Case Presentation: A 57-year-old male comorbid with hypertension and benign prostatic hyperplasia presented to the emergency department with a 1-month history of worsening bifrontal headaches and progressive cognitive decline. The headaches were increasing in both frequency and severity, occurring throughout the day and night. He also endorsed nausea, light sensitivity, word-finding difficulty, and new memory impairments. Prior to this, he denied any history of headaches. His wife noted he was speaking more slowly with frequent pauses. Examination was significant for blood pressure of 195/130 and delayed speech initiation, but was otherwise normal, including high level cognitive functions. Serum chemistries, liver function tests, and complete blood count were within normal limits. CRP was mildly elevated at 5.5 (nl < 5) but erythrocyte sedimentation rate was normal. Lyme disease testing was negative. Cerebrospinal fluid analysis showed 2 total nucleated cells (54% lymphocytes), glucose 63 mg/dL, protein 38 mg/dL (normal < 35). Brain MRI with and without contrast demonstrated extensive T2 hyperintensity in the right temporal parieto-occipital region and underlying cerebral microhemorrhages on SWAN with vascular and leptomeningeal enhancement. Vessel wall imaging did not demonstrate evidence of angiitis. A diagnosis of CAA-ri was made by clinical manifestations and MRI findings. The patient was prescribed IV methylprednisone 1000 mg daily for three days and was to complete a 6-week oral prednisone taper, however, steroids were discontinued after 7 days of therapy due to significant steroid-induced mania. Antihypertensives were titrated to a systolic blood pressure goal of < 140 mm Hg. A follow-up MRI 2 months later demonstrated markedly improved T2 hyperintensity in the right temporal parieto-occipital region. His clinical outcome at follow-up was improved.
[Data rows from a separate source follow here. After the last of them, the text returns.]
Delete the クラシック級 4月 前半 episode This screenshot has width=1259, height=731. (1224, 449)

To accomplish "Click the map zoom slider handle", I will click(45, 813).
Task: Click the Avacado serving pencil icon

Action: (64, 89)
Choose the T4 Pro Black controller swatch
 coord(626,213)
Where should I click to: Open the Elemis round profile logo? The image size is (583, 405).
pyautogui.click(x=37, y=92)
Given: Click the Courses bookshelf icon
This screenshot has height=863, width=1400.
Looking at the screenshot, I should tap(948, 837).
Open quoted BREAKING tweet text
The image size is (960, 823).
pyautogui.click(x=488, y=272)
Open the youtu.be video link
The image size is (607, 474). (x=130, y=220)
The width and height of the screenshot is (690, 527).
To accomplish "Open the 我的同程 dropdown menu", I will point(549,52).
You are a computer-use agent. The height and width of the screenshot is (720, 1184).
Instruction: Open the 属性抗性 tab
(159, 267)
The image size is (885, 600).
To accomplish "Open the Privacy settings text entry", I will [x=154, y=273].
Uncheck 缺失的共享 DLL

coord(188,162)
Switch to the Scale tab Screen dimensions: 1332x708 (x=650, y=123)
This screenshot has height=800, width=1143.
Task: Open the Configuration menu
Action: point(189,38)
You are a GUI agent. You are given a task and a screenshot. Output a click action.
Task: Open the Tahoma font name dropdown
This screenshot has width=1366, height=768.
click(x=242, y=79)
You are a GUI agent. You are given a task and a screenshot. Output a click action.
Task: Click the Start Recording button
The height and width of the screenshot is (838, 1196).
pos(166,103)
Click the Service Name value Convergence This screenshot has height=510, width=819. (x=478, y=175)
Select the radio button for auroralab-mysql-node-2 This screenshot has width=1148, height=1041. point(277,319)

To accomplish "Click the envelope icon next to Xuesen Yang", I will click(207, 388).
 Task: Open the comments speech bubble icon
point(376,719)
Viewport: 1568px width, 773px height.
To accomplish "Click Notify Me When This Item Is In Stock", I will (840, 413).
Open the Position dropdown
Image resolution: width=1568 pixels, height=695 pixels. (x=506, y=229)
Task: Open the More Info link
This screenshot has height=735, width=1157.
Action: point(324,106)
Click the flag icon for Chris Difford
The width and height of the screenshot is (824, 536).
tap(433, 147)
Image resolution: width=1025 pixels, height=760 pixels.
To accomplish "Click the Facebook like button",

Discussion: CAA-ri is a rare and aggressive small-vessel disease characterized by an inflammatory response to deposits of amyloid protein in the cortical or leptomeningeal vessel walls. Clinical presentation includes acute or subacute onset progressive headaches, memory impairment, multidomain cognitive decline, behavioral changes, and seizures. Although gold standard for diagnosis is brain biopsy, this is often deferred given the invasive nature of this testing. The diagnosis is often made clinically based on symptoms and suggestive brain MRI findings, which classically reveal asymmetric, patchy white matter hyperintensities on T2-weighted sequences, leptomeningeal enhancement, and scattered microbleeds on gradient echo sequences. A set of clinical diagnostic criteria have also been proposed that have high sensitivity and specificity (82% and 97% respectively).1 The mainstay of treatment is an initial burst of high-dose steroids followed by a taper over 6-12 weeks with interval MRI brain and clinical examination to evaluate recovery. Imaging is completed 4-6 weeks post-treatment to monitor for treatment response. Relapses can occur and some patients are therefore transitioned to long term immunosuppressants. Although still rare in clinical practice, it is encountered with increasing frequency and will be particularly important to recognize as the novel amyloid targeting therapies can result in a similar inflammatory response.
Conclusions: Cerebral amyloid angiopathy-related inflammation (CAA-ri) is a rare clinical entity that is important to recognize as it has a favorable prognosis if diagnosed and treated early.